Minha mulher sugere colocarmos luzinhas coreanas no chapéu de sol, em frente de casa. Eu resmungo qualquer coisa. Ela percebe a má vontade e se incomoda. "Que foi?!", pergunto, com aquela surpresa dissimulada que nós, homens, lançamos quando queremos desacreditar as reações femininas, colocando-as na conta dos instáveis vapores uterinos –não na das nossas irritantes atitudes. Ela saca a estratégia e põe as cartas na mesa: diz que eu torci o nariz quando chegou com o pinheirinho, sábado passado, que foi de muito mau humor que a ajudei a pendurar os enfeites, domingo, e agora fico fazendo corpo mole diante das luzinhas coreanas. Por fim, me acusa: "Você é ridículo: você é contra o Natal!".

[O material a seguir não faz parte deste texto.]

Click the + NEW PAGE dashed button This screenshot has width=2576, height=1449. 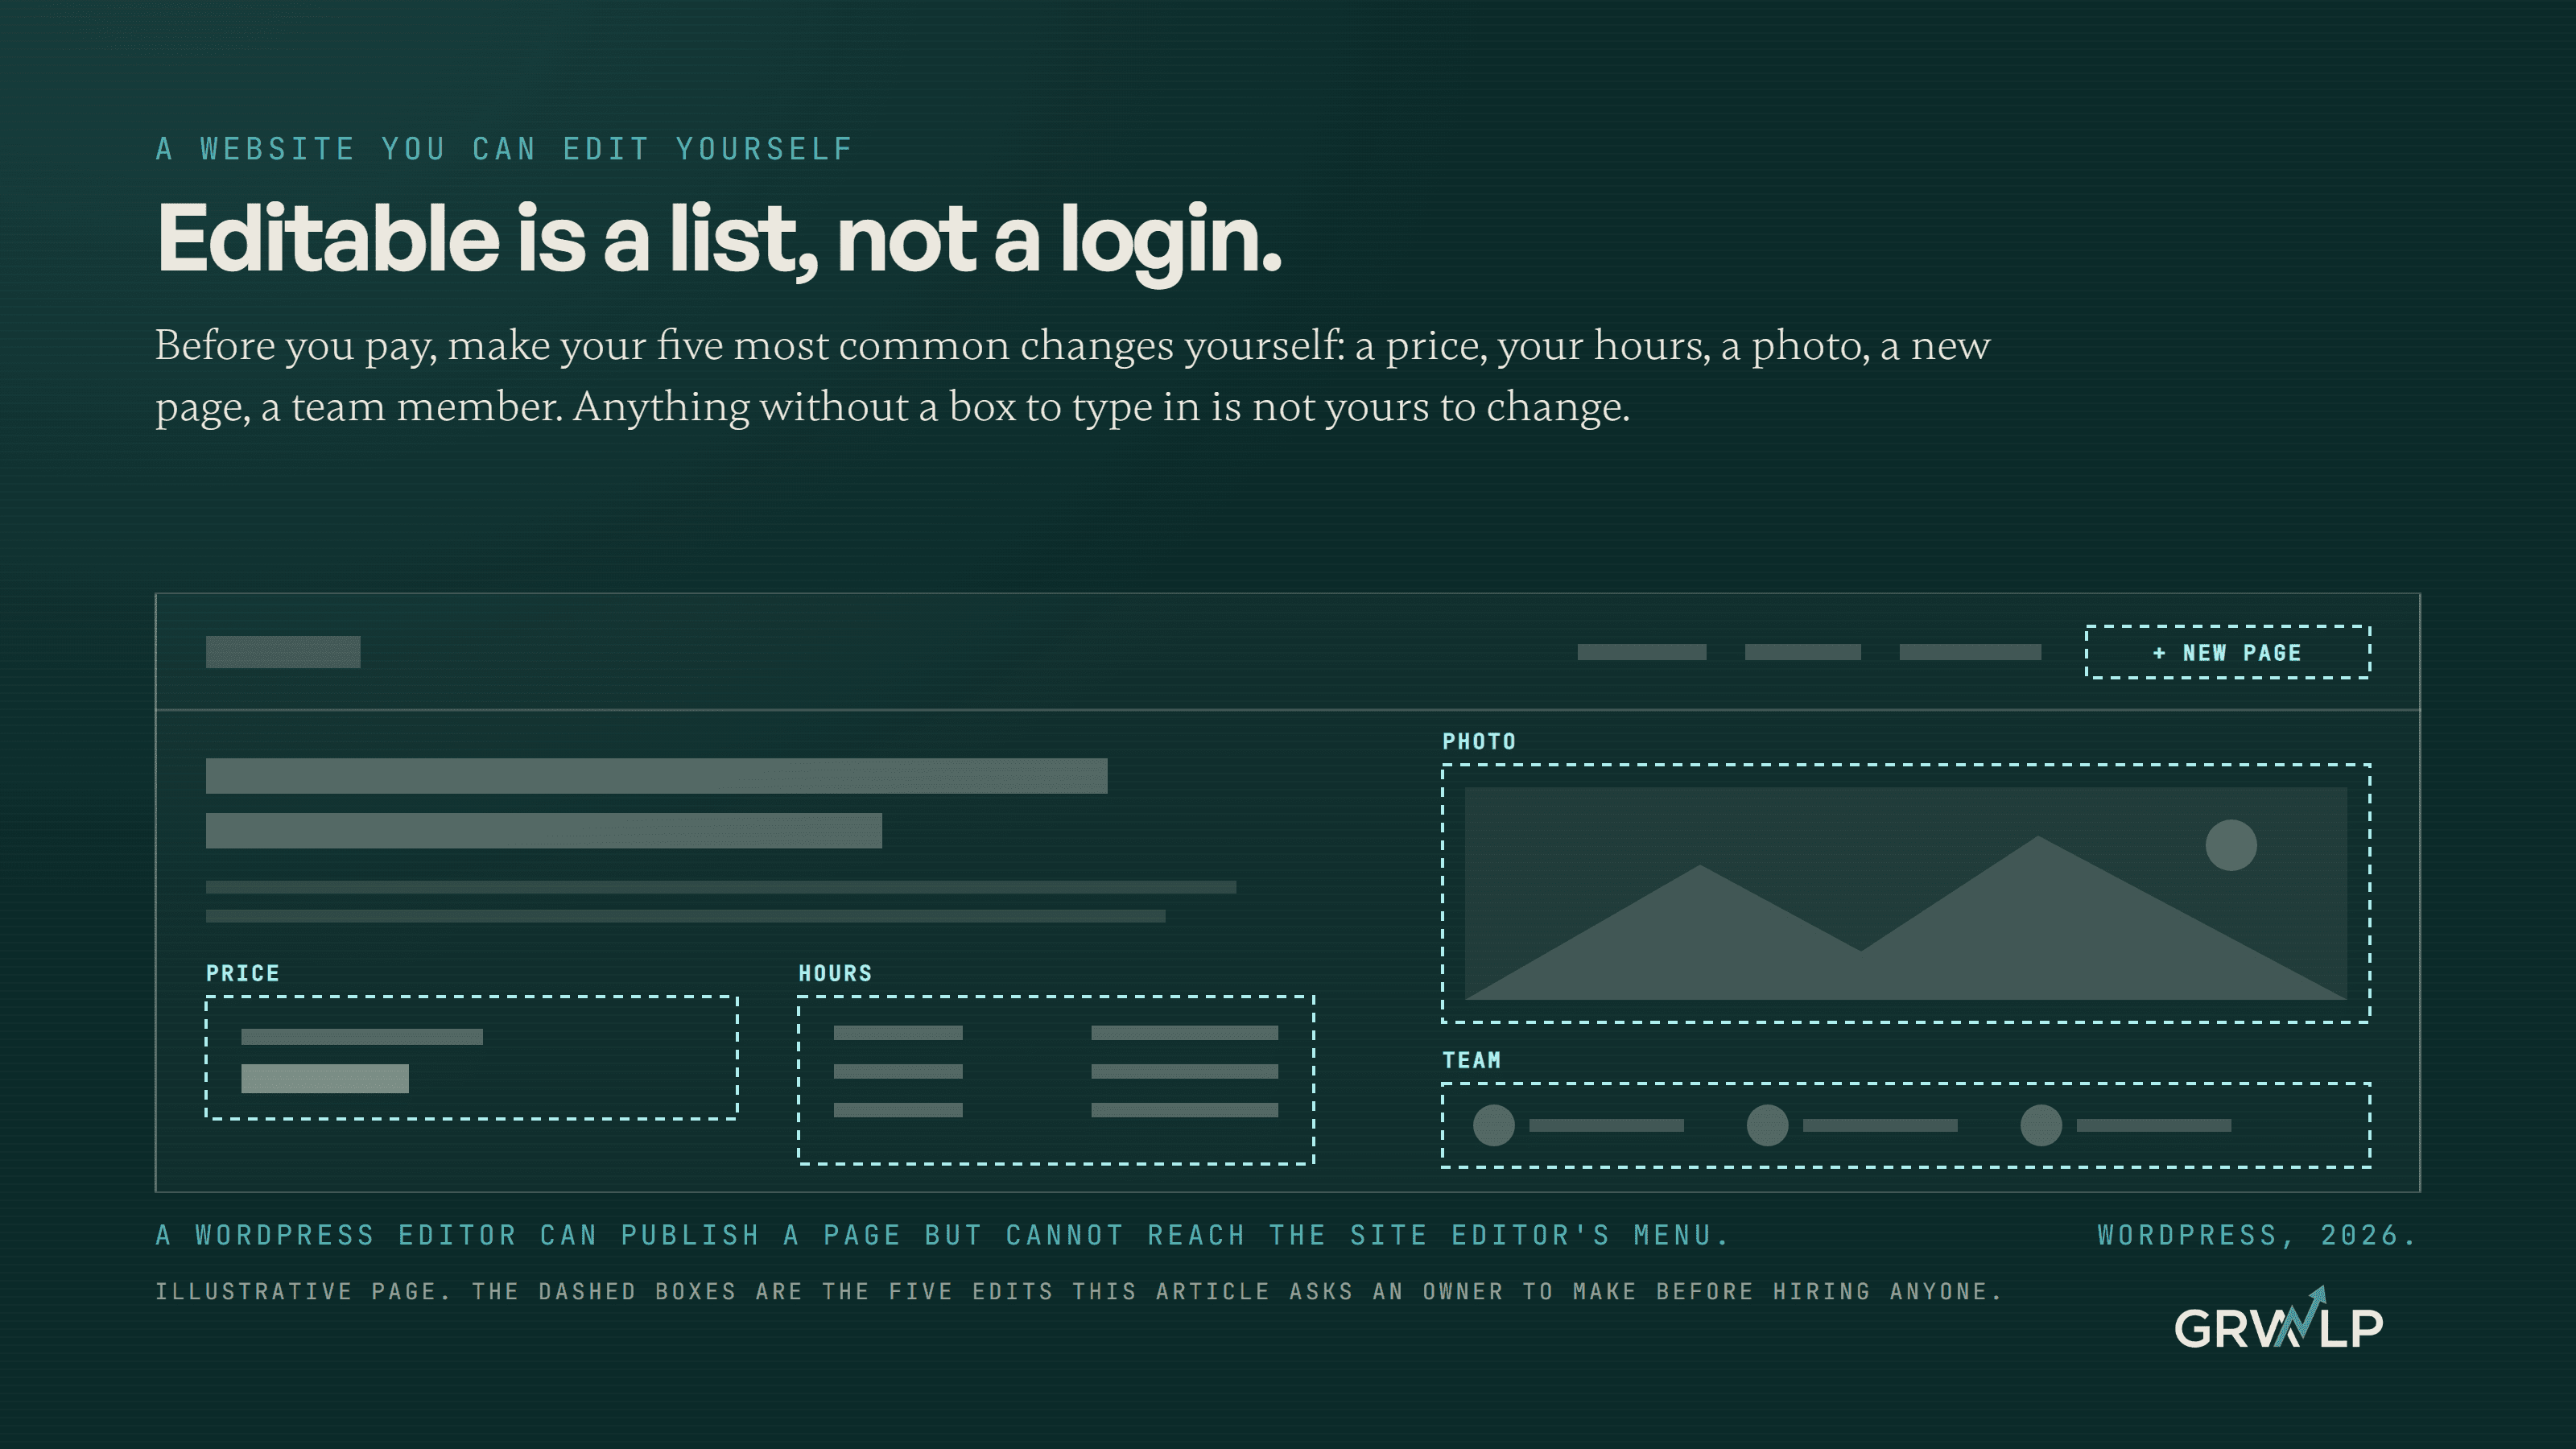tap(2227, 652)
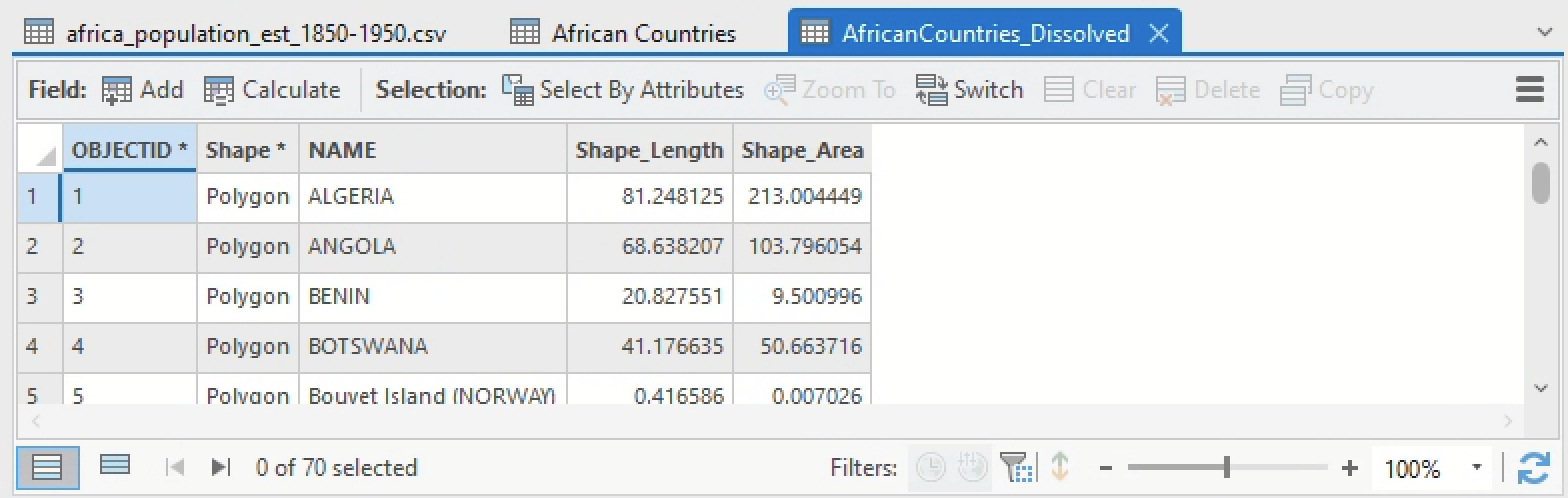This screenshot has width=1568, height=498.
Task: Open the table hamburger menu
Action: 1530,90
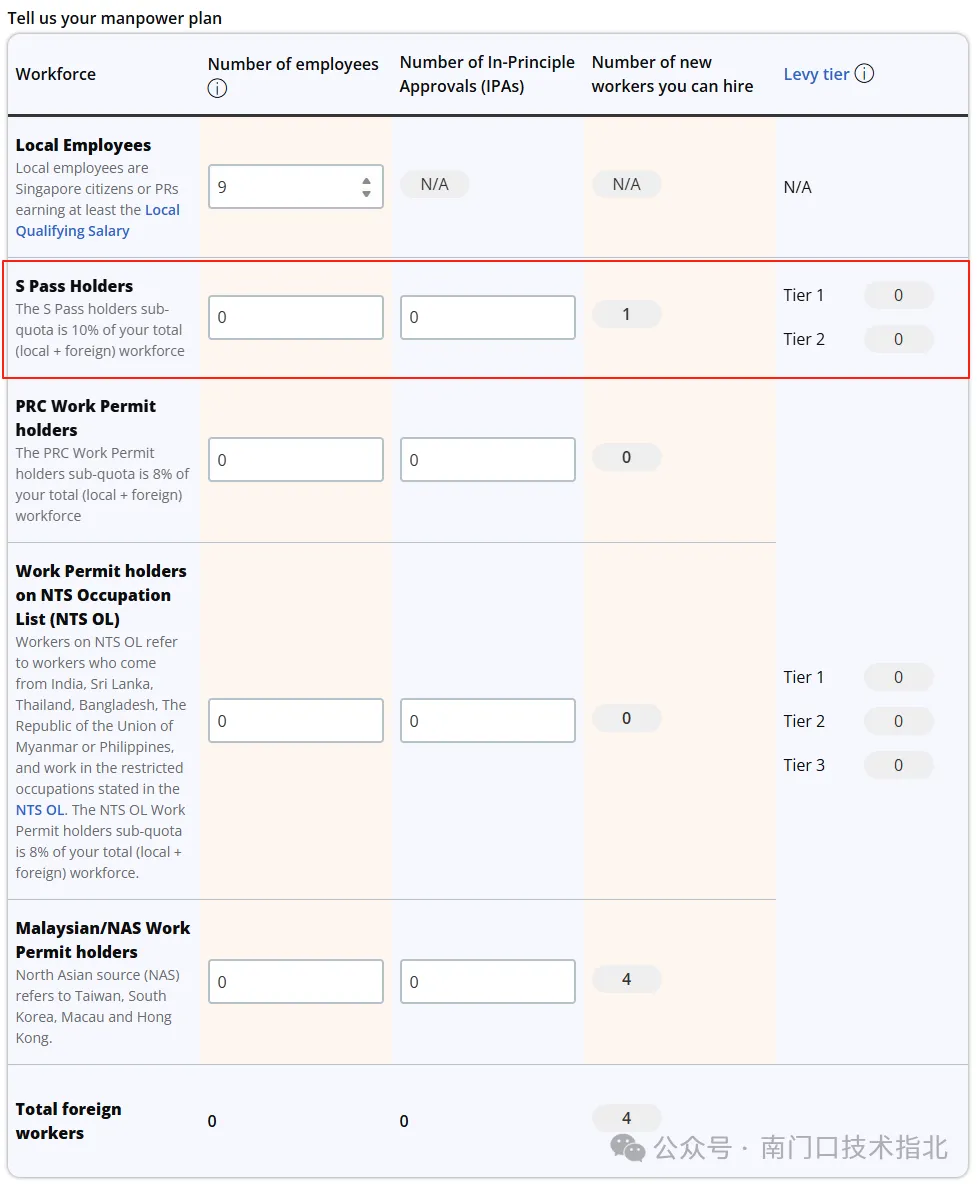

Sou? Não queria. Me parece mesmo ridículo ser "contra o Natal", digo que não lembro de cara feia nenhuma ao decorarmos o pinheiro e reafirmo que meu problema é só com as luzinhas. Ela pergunta o que há de errado com elas. Levanto o indicador, pronto para fazer um discurso inflamado, mas fico mudo como a estátua de Duque de Caxias. O que há de errado com as luzinhas? Penso em alegar desperdício de energia. Teria, é verdade, um argumento sólido –ou líquido, se apelasse pro degelo das calotas–, mas estaria mentindo. Não é uma questão ecológica.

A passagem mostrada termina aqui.